Iowa Inheritance Tax

Note: This article is a basic overview on Iowa inheritance taxes and is intended to give individuals points to consider as they engage in the estate planning process. Do not consider this article to be exhaustive as the impact of Iowa inheritance taxes will vary with each individual situation. This article is considered educational in nature and should not be considered legal advice. Consult with professional qualified legal and tax professionals who can provide expert advice on specific needs. Also consult with state officials who are familiar with changes in laws and requirements.

Many questions about Iowa inheritance tax can be answered by reference to the Iowa Inheritance Tax Rate Schedule which can be found at the Iowa Department of Revenue website. In short, no Iowa inheritance tax is due under the following circumstances:

  1. When the net estate of the decedent is less than $25,000.
  2. For larger estates, on any estate shares left to a surviving spouse or to parents, grandparents, great-grandparents, children, stepchildren, grandchildren, great-grand-children or other lineal ascendants or descendants.
  3. When estate shares are left to a U.S. charitable, religious, educational, or veterans organization.

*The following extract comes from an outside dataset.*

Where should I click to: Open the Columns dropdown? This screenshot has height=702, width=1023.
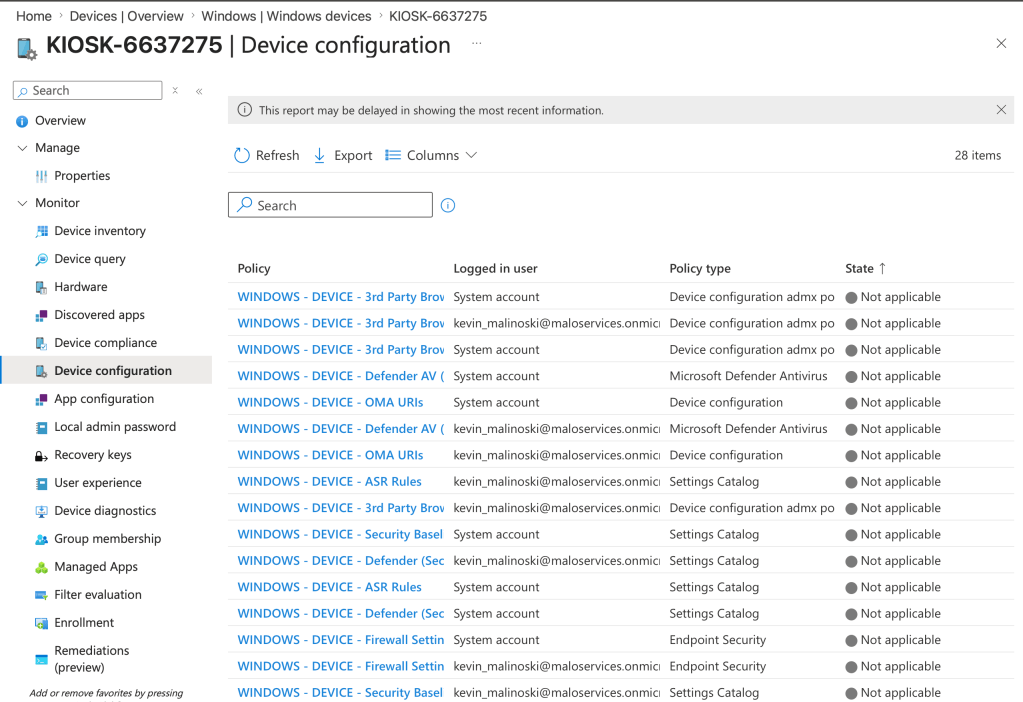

It is most common for Iowa inheritance tax to be due when estate shares are left to non-lineal relatives of the decedent such as brothers, sisters, nieces, nephews, aunts, uncles, or cousins. See the Iowa Inheritance Tax Rate Schedule, Form 60-061 (09/06/11).

What is Iowa inheritance tax?

Iowa inheritance tax is a tax paid to the State of Iowa and is based upon a person’s (beneficiary or heir) right to receive money or property that was owned by another person (decedent) at the time   of death, and is passing from the decedent to the beneficiary or heir. The person who has died (the decedent) may have passed property on through the making of a will; or, if the decedent has failed to make a will, Iowa law provides for distribution of the property. There are other ways to distribute property at the time of death which are not detailed here.

In considering whether Iowa inheritance tax is due, it is important to know who is to receive property and the value of the property. This is because the Iowa inheritance tax is based upon each share of the estate, and the tax is based upon a person’s (beneficiary’s) right to receive money or property which was owned by the decedent at the date of death. This is different from federal estate tax, which is a tax on the entire amount of property owned by the decedent at the time of death.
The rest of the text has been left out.